Article co-written by Laszlo Varga and Yulia Akhulkova.
It won’t come as any surprise that, like so many other organizations, Nimdzi Insights has been experimenting with ChatGPT since its public release in November 2022. While large language models (LLMs) have been around for a number of years, they have mostly gone unnoticed until ChatGPT broke the dam. We at Nimdzi are undoubtedly thankful and excited that language technology suddenly became the talk of the town, and we are closely watching and researching the propagation of LLMs in the translation and localization industry and beyond.
As we’ve been monitoring the technology, we couldn’t help but notice a lot of confusion around the core fundamentals (and this is understandable as many are still getting up to speed on the topic and learning the proper lingo). We see GenAI, LLMs, GPT and more buzzwords and acronyms flying around, intermingled and misused. In this article, we sort out the terminology so you don’t have to. Get ready for a lot of three-letter acronyms (TLA)!
Language models: from n-grams to LLMs
The modeling of languages has a long history. Similarly to machine translation engines, it began with statistical models (n-grams) in the 1950s with moderate success. The advent of neural networks (NN) – the principles of which are based on how the brain works – brought about a revolution in AI and language modeling.
The underlying mechanism is still probabilistic, but NNs allow for machines to learn more effectively than previous models – especially in the new age of deep neural networks (DNN), where multiple layers of artificial neurons (“nodes”) make up the model. DNNs already proved to be useful for various tasks, such as categorization and image processing, but were not very effective at handling languages.
“Wait, DNNs are not effective language models?” you might ask with surprise. Well, in order to optimize their effectiveness, they needed a novel architecture. This is where transformers and vast amounts of text data came into play – and upgraded computing power.
Transformer models
In the – by now legendary – 2017 “Attention is all you need” paper from Google, transformers were invented. Models based on this specific DNN architecture signaled a quantum leap in AI, and are applied for various purposes, including language modeling. By introducing attention and self-attention layers, as well as allowing for efficient parallelization of computation, the transformer architecture opened up the exponential scaling of neural language models.

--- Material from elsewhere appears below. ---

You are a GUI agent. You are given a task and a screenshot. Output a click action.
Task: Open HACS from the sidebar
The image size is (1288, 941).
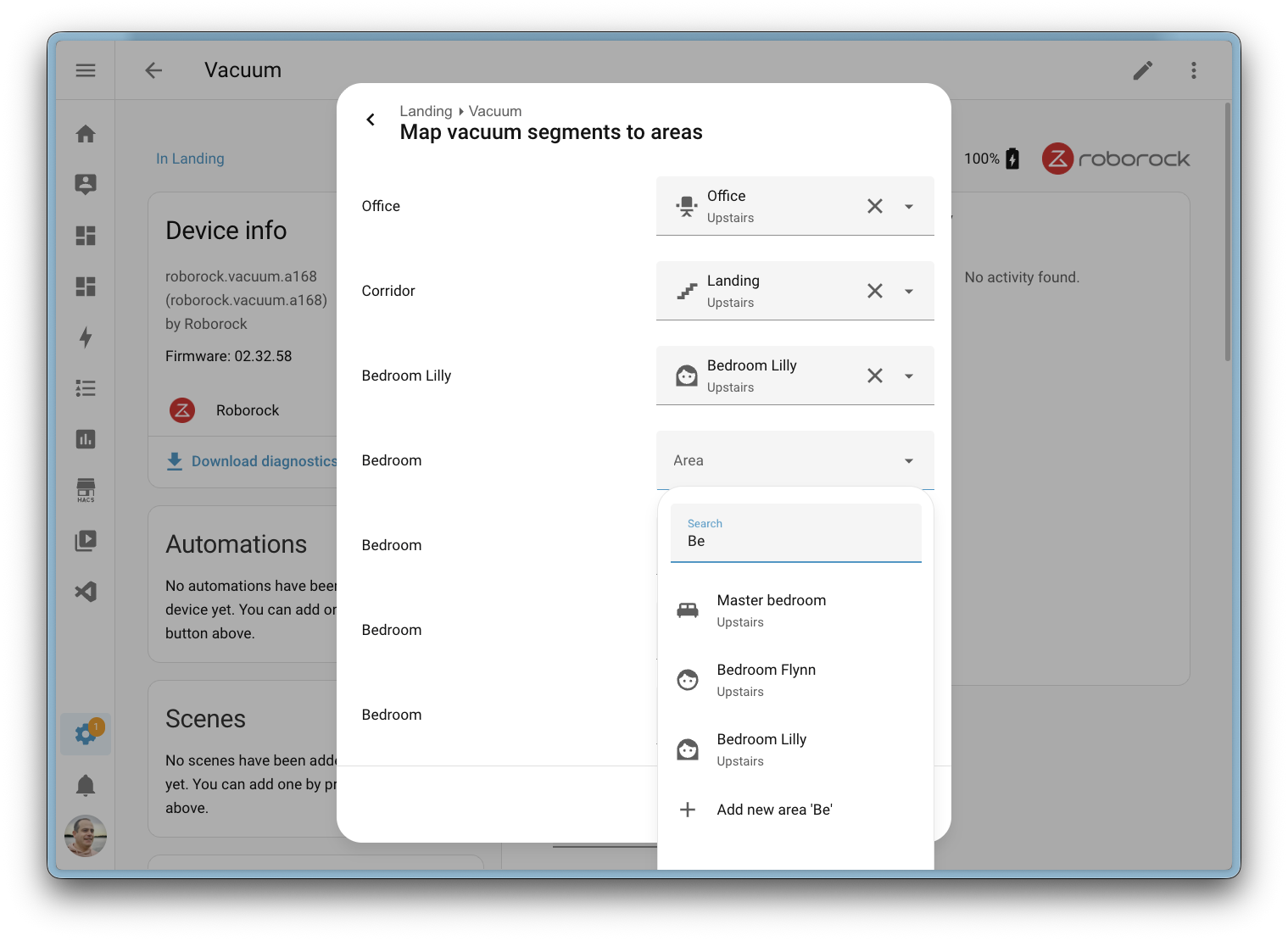click(85, 490)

To further mark their importance, in 2021 Stanford researchers named transformers “foundation models,” causing a paradigm shift in the field of AI.
The main features of transformer models:
Based on the concept of “self-attention,” they learn to predict the strength of dependencies between distant data elements – such as the long-range dependencies and relationships between words (“tokens”) in text.
They can be pre-trained on massive amounts of (multilingual) text data with enormous potential to scale, and be fine-tuned with custom datasets.
Based on representing text as numbers in vectors or tensors (“embeddings”), transformer models utilize specialized hardware such as graphical or tensor processing units (GPUs or TPUs) for parallelization and compute efficiency. Recent developments in these computing technologies have greatly contributed to the advances in language modeling.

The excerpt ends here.